Below I've tried to illustrate the current behavior and how PV and PVCs are scoped within OpenShift. These are simple examples using NFS as the persistent storage layer.
the accessModes at this point are just labels, they have no real functionality in terms of controlling access to PV. Below are some examples to show this
the PV is global in the sense that it can be seen/accessed by any project/namespace, HOWEVER once it is bound to a project, it can then only be accessed by containers from the same project/namespace
the PVC is project/namespace specific (so if you have multple projects you would need to have a new PV and PVC for each project to connect to the shared NFS volume - can not reuse the PV from first project)
Example 1:
I have 2 distinct pods running in "default" project/namespace, both accessing the same PV and NFS exported share. Both mount and run fine.
[root#k8dev nfs_error]# oc get pv
NAME LABELS CAPACITY ACCESSMODES STATUS CLAIM REASON AGE
pv-nfs <none> 1Gi RWO Bound default/nfs-claim 3m
[root#k8dev nfs_error]# oc get pods <--- running from DEFAULT project, no issues connecting to PV
NAME READY STATUS RESTARTS AGE
nfs-bb-pod2-pvc 1/1 Running 0 11m
nfs-bb-pod3-pvc 1/1 Running 0 10m
Example 2:
I have 2 distinct pods running in "default" project/namespace and attempt to create another pod using the same PV but from a new project called testproject to access the same NFS export. The third pod from the new testproject will not be able to bind to the PV as it is already bound by default project.
[root#k8dev nfs_error]# oc get pv
NAME LABELS CAPACITY ACCESSMODES STATUS CLAIM REASON AGE
pv-nfs <none> 1Gi RWO Bound default/nfs-claim 3m
[root#k8dev nfs_error]# oc get pods <--- running from DEFAULT project, no issues connecting to PV
NAME READY STATUS RESTARTS AGE
nfs-bb-pod2-pvc 1/1 Running 0 11m
nfs-bb-pod3-pvc 1/1 Running 0 10m
** Create a new claim against the existing PV from another project (testproject) and the PVC will fail
[root#k8dev nfs_error]# oc get pvc
NAME LABELS STATUS VOLUME CAPACITY ACCESSMODES AGE
nfs-claim <none> Pending 2s
** nfs-claim will never bind to the pv-nfs PV because it can not see it from it's current project scope
Example 3:
I have 2 distinct pods running in the "default" project and then create another PV and PVC and Pod from testproject. Both projects will be able to access the same NFS exported share but I need a PV and PVC in each of the projects.

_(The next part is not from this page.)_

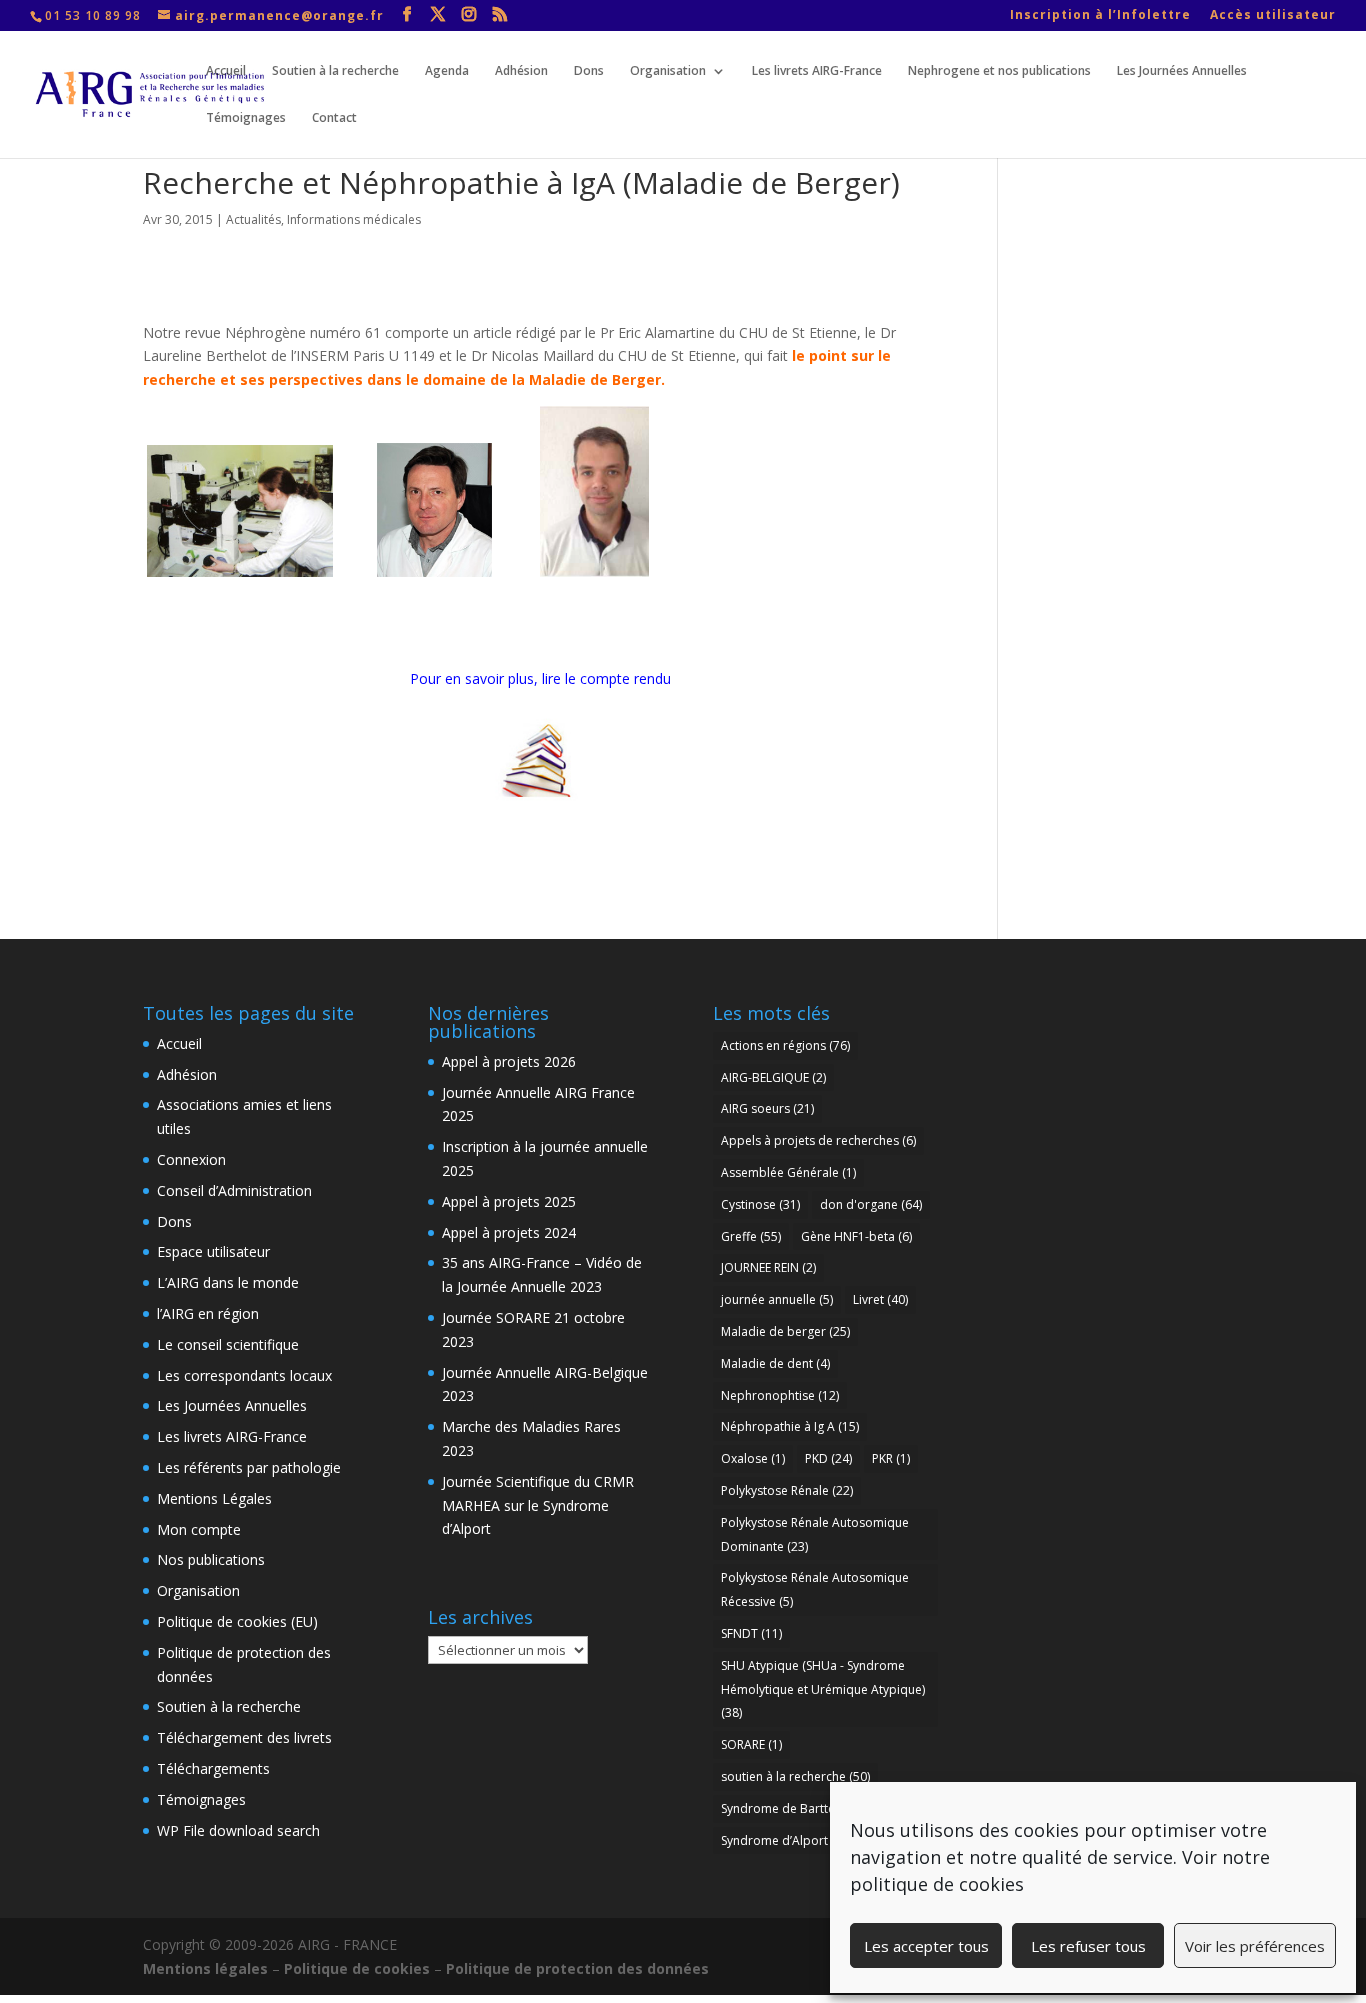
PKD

[root#k8dev nfs_error]# oc get pv
NAME LABELS CAPACITY ACCESSMODES STATUS CLAIM REASON AGE
pv-nfs <none> 1Gi RWX Bound default/nfs-claim 14m
pv-nfs2 <none> 1Gi RWX Bound testproject/nfs-claim2 9m
[root#k8dev nfs_error]# oc get pods --all-namespaces
NAMESPACE NAME READY STATUS RESTARTS AGE
default nfs-bb-pod2-pvc 1/1 Running 0 11m
default nfs-bb-pod3-pvc 1/1 Running 0 11m
testproject nfs-bb-pod4-pvc 1/1 Running 0 15s
** notice, I now have three pods running to the same NFS shared volume across two projects, but I needed two PV's as they are bound to a single project, and 2 PVC's, one for each project and the NFS PV I am trying to access
Example 4:
If I by-pass PV and PVC, I can connect to the shared NFS volumes directly from any project using the nfs plugin directly
volumes:
- name: nfsvol
nfs:
path: /opt/data5
server: nfs1.rhs
Now, the volume security is another layer on top of this, using supplementalGroups (for shared storage, i.e. nfs, gluster, etc...), admins and devs should further be able to manage and control access to the shared NFS system.
Hope that helps
I came across this article Learn how to recreate an existing PVC in a new namespace, reusing the same PV with no data losses. I haven't tested it but worth a try. However, k8s docs say PV-to-PVC relationship is one-to-one.
A Note on Namespaces
PersistentVolumes binds are exclusive, and since PersistentVolumeClaims are namespaced objects, mounting claims with "Many" modes (ROX, RWX) is only possible within one namespace.
Reference: https://kubernetes.io/docs/concepts/storage/persistent-volumes/#a-note-on-namespaces
AFAIK, binding a PV multiple times is not supported. You can use volume source (NFS in your case) directly for your use case.